--- Try it ---
In the listing below, the answer starts at the line that has "Switch to the" and stops after the line that has "Given: Open the"; please repeat that part exactly and nothing more.

--- Records to process ---

+--

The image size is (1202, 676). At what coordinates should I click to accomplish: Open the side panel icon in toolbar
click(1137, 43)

+--

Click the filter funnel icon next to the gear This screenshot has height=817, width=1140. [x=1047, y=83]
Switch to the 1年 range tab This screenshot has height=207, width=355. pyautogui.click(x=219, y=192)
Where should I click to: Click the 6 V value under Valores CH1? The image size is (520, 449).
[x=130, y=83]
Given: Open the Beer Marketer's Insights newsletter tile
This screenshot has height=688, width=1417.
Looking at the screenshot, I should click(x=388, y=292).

+--

--- Answer for this exercise ---
Switch to the 1年 range tab This screenshot has height=207, width=355. pyautogui.click(x=219, y=192)
Where should I click to: Click the 6 V value under Valores CH1? The image size is (520, 449).
[x=130, y=83]
Given: Open the Beer Marketer's Insights newsletter tile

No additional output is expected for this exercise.